É uma realidade a "necessidade de ajudar as pessoas a adotarem atitudes e comportamentos financeiros digitais seguros", por isso é preciso dar respostas e avançar com programas de formação e esclarecimento entre os diversos atores, defende o BdP.
Jovens e séniores são grupos prioritários
Já estão identificados grupos prioritários na ação de formação financeira digital entre 2023-2028. Para isso serviu o relatório de diagnóstico da OCDE no que diz respeito aos "níveis de literacia financeira digital, o risco de exposição a burlas/fraudes online, aspetos de inclusão financeira e digital e a dimensão do grupo-alvo".
O foco estará em particular na geração mais jovem, nomeadamente os jovens entre os 16 e os 24 anos que "utilizam amplamente a internet e as ferramentas digitais" para atividades básicas como compras online ou "a utilização de homebanking, mas também em atividades de maior risco, como a aquisição e a negociação de criptoativos".
Os séniores são outro dos grupos-alvo identificados. São pessoas com idade igual ou superior a 55 anos, sobretudo pessoas com idade igual ou superior a 70 anos que utilizam menos a internet do que os mais jovens mas para as quais "a complexidade é considerada a principal razão para não o fazer", como refere o relatório.
É neste grupo que existe mais exclusão digital face ao resto da população. E é também neste grupo que se regista uma elevada exposição aos riscos online, já que não têm um conhecimento básico tão desejável relativamente a medidas de segurança a adotar.
Também as pessoas com baixos rendimentos e ou com um baixo nível de escolaridade estão entre os grupos que apresentam níveis de inclusão menores.
Desempregados são as maiores vítimas de fraude
Os desempregados são outro dos grupos referenciados no estudo como sendo "vulneráveis".

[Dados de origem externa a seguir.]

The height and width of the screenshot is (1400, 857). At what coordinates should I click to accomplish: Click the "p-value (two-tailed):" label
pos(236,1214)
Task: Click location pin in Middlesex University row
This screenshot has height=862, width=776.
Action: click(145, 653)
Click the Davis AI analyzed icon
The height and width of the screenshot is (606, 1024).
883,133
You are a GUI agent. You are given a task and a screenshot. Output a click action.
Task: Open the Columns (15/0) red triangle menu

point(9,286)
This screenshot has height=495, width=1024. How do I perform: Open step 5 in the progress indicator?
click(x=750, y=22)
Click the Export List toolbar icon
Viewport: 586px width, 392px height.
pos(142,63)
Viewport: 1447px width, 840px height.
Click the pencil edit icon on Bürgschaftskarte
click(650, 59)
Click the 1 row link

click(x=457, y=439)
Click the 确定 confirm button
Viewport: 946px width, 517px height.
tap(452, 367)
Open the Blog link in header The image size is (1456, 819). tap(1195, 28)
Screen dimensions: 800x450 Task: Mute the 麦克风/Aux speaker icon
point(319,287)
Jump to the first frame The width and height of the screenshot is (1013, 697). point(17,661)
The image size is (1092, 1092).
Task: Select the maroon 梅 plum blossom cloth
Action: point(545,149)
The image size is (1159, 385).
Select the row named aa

Segundo o documento do BdP, "os desempregados são o grupo da população com a percentagem mais elevada de vítimas de fraude online". "Pessoas que vivem em cidades pequenas utilizam menos a internet e as ferramentas digitais do que as pessoas que vivem em cidades grandes, o que é evidenciado por um índice de utilização digital mais baixo", refere o estudo.
No relatório de mais de 50 páginas são delineados programas de formação e diversas ações de esclarecimento que serão monitorizadas pelo Banco de Portugal mas que se espera que tenham parceiros diversos a tomar iniciativas, incluindo os bancos.
A entrada no mercado de novos intervenientes, como por exemplo as fintechs, e de produtos como os criptoativos, é um factor que deve passar por um maior esclarecimento mesmo por parte daqueles que melhor lidam com os serviços digitais financeiros em termos de informação e riscos inerentes.
"A digitalização aumentou a exposição dos consumidores a fraudes e burlas online, como esquemas de phishing, e também a riscos de segurança digital, como a pirataria informática ou o roubo de dados", diz o relatório do Banco de Portugal, concluindo que esta situação “pode comprometer a resiliência financeira e o bem-estar dos consumidores devido a perdas financeiras diretas e à perda de confiança” no sistema. É neste enquadramento que todos devem prestar os melhores esclarecimentos e programar ações de formação não só junto dos grupos prioritários como nos restantes grupos, mais preparados.
"Uma maior digitalização pode também conduzir a novos tipos de exclusão para determinados grupos da população, em especial os que têm poucas competências digitais ou os que não têm acesso a ferramentas digitais", alerta ainda o BdP.
O Banco de Portugal tem também preocupações que passam pela facilidade com que os consumidores têm acesso a canais digitais. "As operações efetuadas através de canais digitais podem levar alguns consumidores a tomar decisões financeiras impulsivas, dada a rapidez de acesso aos produtos e serviços financeiros", o que pode ter "consequências graves", no que diz respeito a um maior nível de endividamento, sublinha o banco central.